“These assets, which are operated by various affiliates of EQT Corporation, have been agreed to be sold to Northern Oil and Gas (NOG), a Delaware corporation, for a consideration of $250 million cash and warrants that give entitlement to purchase 3.25 million common shares of NOG at an exercise price of $14.00 per common share in next seven years,” a RIL statement said.
A purchase and sale agreement was signed between Reliance Marcellus and NOG on February 3 for this sale, and the transaction is subject to customary terms and conditions of closing.
EQT had announced the acquisition of Chevron’s Appalachia interests in September 2020. According to Northern Oil and Gas, their transaction with RIL compares favourably to other recent Appalachian deals and implies a 20 per cent discount rate by their estimates. Citigroup Global Markets acted as financial advisor to Reliance and Gibson, Dunn & Crutcher LLP served as its legal counsel. RIL is now left with an interest in one shale gas asset in the US, down from three earlier. This remaining one is the Eagle Ford, part of which was sold in March 2018 to Sundance Energy for about $100 million.
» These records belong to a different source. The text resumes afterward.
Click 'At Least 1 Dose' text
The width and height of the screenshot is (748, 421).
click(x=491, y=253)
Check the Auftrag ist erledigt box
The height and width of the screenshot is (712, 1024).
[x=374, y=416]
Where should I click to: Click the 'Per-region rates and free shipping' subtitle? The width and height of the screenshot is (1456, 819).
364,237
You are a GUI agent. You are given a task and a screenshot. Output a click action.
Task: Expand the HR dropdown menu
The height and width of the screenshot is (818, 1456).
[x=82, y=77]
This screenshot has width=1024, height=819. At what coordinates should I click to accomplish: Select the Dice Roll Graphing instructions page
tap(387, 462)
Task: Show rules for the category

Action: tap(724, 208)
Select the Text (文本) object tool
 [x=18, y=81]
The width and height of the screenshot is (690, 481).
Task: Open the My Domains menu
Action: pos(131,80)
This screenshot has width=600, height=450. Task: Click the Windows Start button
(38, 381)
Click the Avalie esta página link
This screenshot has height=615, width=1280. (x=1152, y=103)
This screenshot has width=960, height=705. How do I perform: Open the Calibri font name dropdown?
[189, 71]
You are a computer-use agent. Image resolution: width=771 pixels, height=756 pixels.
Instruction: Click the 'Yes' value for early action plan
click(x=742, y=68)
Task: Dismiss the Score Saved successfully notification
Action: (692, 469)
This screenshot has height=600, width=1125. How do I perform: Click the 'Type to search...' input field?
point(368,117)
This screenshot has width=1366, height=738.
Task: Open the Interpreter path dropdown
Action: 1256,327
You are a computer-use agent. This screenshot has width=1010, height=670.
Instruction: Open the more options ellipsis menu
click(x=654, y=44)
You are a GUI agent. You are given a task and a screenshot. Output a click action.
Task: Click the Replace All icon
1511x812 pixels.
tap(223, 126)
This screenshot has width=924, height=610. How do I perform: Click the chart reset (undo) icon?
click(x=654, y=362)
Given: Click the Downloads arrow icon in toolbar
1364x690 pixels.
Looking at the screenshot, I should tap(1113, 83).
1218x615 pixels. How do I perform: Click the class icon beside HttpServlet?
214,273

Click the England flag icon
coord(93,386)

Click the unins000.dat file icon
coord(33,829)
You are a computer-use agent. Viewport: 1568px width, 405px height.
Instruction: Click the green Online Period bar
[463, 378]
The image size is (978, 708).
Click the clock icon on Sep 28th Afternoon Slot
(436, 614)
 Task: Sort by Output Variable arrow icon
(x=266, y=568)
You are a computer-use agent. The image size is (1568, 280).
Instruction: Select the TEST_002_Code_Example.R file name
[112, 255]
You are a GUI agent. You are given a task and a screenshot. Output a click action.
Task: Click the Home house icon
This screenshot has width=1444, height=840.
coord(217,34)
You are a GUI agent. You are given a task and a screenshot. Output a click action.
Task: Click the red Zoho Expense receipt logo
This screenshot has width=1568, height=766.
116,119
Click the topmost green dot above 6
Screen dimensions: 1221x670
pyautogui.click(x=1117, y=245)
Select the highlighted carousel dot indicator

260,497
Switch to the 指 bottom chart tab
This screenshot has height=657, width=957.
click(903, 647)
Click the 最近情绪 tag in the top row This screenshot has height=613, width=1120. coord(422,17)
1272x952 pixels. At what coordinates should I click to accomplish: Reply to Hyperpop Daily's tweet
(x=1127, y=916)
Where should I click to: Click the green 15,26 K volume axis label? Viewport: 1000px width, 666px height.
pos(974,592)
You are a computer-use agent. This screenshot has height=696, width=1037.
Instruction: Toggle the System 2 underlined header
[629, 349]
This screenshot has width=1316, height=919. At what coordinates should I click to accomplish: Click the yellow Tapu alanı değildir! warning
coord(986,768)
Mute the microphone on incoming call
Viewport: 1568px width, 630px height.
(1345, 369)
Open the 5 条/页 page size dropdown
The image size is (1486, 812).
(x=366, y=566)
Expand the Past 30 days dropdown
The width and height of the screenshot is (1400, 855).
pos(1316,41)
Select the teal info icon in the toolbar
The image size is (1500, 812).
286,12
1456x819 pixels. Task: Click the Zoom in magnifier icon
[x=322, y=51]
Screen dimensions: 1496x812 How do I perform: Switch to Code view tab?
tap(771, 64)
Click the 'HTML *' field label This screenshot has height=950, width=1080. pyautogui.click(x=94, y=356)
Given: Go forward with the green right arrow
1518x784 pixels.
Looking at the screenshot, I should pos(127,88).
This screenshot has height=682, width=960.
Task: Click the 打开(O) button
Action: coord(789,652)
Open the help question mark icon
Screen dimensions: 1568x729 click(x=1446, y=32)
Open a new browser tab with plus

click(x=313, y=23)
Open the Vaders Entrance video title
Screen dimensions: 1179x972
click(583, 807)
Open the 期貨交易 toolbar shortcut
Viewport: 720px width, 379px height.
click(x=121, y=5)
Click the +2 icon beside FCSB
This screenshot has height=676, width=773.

In April 2020, Business Standard had reported that the falling demand for crude oil in the US will adversely impact investments made by Indian companies in the shale business there. For RIL, its investment in US shale is providing its negative returns on equity. The average realisation for RIL’s shale investment had fallen to $2.71 for a thousand cubic feet equivalent of shale production. When crude oil prices drop, production of alternative fuels like shale oil and gas becomes unviable. RIL’s upstream joint ventures in US shale include a 45 per cent working interest (WI) partnership with Ensign Natural Resources in the Eagle Ford shale play, and a 40 per cent WI partnership with Chevron.
In October 2017, RIL had sold the first of its shale assets for $126 million, a third of the price it paid seven years earlier, amid a downturn in global oil prices.